The Arapahos attack. They get help from inside the fort, when Major Benson's Arapaho mistress, after stabbing him to death, sets fire to the stables. When the walls of the fort are breached, Senora Kleitz and Valois are killed. Kleitz dies in Chuka's arms. Enraged, he shoots wildly at the Arapaho overrunning the walls. Valois, with his last words, laments that he was struck down too soon to learn if he is indeed a coward. Hansbach is fatally shot, as he slumps to his death he sees his fallen commander. With all the soldiers dead, and he himself seriously wounded, Chuka hides with Helena Chavez while the victorious Arapahos take the fort's supplies and leave. As Hanu rides through the burning fort on a final inspection, Chuka takes aim at him with his pistol. Hanu sees the two of them in their hiding spot. Chuka recoils and puts his pistol to Helena's head, ready to kill her to keep her from being taken by the attackers. Expressionless, Hanu slowly follows his braves into the night. Presumably he again recognized Chuka, and having taken the fort is satisfied. Hanu's debt to Chuka, if he ever owed one, is doubly paid.

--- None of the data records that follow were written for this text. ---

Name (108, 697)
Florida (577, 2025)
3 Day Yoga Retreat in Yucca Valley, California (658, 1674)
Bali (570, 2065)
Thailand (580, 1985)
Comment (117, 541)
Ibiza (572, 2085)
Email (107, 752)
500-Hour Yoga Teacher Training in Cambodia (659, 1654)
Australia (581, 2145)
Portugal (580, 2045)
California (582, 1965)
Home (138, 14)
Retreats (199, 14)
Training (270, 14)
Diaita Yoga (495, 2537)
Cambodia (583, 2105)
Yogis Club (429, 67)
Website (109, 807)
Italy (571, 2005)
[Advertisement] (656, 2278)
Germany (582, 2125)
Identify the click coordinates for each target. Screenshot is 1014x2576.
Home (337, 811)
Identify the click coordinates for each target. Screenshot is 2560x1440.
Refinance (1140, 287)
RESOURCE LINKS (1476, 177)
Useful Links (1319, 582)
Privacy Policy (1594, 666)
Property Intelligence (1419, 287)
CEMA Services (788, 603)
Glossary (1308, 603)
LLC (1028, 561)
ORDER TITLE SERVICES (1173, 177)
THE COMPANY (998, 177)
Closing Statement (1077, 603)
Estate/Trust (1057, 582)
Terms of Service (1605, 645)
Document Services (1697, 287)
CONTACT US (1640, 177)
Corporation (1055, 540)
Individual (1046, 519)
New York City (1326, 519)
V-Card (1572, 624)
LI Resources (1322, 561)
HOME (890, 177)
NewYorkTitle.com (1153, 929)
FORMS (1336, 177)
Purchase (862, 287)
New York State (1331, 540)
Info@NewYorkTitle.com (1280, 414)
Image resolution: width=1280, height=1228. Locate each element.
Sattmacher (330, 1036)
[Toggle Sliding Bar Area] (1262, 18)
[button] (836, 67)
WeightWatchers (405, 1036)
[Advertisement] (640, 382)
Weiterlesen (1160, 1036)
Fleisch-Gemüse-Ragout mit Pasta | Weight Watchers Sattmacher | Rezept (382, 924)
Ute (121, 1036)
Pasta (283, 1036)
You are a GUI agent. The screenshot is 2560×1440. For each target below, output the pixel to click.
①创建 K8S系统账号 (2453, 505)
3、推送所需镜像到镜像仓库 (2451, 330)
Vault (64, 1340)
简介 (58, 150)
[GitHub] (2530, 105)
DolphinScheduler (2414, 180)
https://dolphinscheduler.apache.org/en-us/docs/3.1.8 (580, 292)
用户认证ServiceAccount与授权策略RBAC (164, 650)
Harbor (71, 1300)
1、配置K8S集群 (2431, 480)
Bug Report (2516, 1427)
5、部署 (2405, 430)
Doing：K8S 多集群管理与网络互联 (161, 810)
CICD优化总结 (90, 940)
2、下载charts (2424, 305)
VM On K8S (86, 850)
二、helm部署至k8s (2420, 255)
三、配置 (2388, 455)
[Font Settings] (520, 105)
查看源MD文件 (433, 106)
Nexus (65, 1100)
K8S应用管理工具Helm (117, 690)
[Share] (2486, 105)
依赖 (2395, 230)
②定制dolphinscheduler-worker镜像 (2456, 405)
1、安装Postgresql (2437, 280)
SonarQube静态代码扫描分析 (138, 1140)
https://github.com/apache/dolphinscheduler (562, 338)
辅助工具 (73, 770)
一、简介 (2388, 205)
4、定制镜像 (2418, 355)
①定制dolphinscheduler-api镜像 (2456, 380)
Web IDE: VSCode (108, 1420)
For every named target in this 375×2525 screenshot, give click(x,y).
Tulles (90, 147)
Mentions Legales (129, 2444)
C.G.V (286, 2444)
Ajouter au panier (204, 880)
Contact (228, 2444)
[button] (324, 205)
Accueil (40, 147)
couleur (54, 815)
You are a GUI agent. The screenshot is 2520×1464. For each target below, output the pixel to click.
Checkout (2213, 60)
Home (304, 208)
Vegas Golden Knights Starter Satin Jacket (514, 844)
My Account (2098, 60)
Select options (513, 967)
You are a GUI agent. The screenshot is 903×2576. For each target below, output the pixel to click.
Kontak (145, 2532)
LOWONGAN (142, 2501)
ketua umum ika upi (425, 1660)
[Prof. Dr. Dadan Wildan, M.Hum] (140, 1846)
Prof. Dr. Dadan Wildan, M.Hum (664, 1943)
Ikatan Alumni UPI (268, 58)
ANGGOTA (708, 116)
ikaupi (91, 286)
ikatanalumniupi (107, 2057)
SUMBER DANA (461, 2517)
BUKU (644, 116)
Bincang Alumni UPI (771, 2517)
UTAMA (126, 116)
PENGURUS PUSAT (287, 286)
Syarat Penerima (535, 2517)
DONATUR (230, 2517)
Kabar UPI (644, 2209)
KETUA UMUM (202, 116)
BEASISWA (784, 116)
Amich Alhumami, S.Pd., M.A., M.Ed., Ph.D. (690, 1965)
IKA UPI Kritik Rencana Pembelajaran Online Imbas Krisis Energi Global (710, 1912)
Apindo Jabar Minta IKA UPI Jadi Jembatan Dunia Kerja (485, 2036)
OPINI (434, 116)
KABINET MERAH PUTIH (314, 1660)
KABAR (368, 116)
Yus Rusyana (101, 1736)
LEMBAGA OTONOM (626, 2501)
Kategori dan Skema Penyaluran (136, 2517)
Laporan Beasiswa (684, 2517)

Back in the present, the commander is finishing his report. He says he will not disturb the grave to discover who is buried there. Of Chuka and Helena there is no sign, but as a relationship between them was foreshadowed it is to be inferred that they somehow left the fort together, after burying Señora Kleitz.

==Cast==
- Rod Taylor as Chuka (so named because, as a child, he hung around chuckwagons)
- Ernest Borgnine as Sergeant Otto Hansbach
- John Mills as Colonel Stuart Valois
- Luciana Paluzzi as Veronica Kleitz
- James Whitmore as Lou Trent
- Victoria Vetri as Helena Chavez (as Angela Dorian)
- Louis Hayward as Major Benson
- Michael Cole as Spivey
- Hugh Reilly as Captain Carrol, the fort's doctor
- Barry O'Hara as Slim, the cook
- Joseph Sirola as Baldwin, who rode shotgun on the stagecoach
- Marco Lopez as Hanu (as Marco Antonio)
- Gerald York as Lieutenant Daly
- Herlinda Del Carmen as the Indian girl brought in to sleep with Benson; she later stabs him to death

==Production==
The novel was optioned in 1964 by New Art Productions, the company of Howard Gotbetter and Jack Jason. Jason called the novel "an American Beau Geste." Rod Taylor became attached in 1966, as actor and producer. The film initially had a running time of 105 minutes but was cut, including a prologue, prior to its premiere. The prologue was considered complicated, held up the action and spoiled the ending.

==Reception==
Variety called it an "excellent oater drama" with outstanding directing. He called the two-minute fist fight between Borgnine and Taylor "one of the most effective brawls in recent years." The film performed disappointingly at the box office and remains the only film on which Rod Taylor was credited as producer.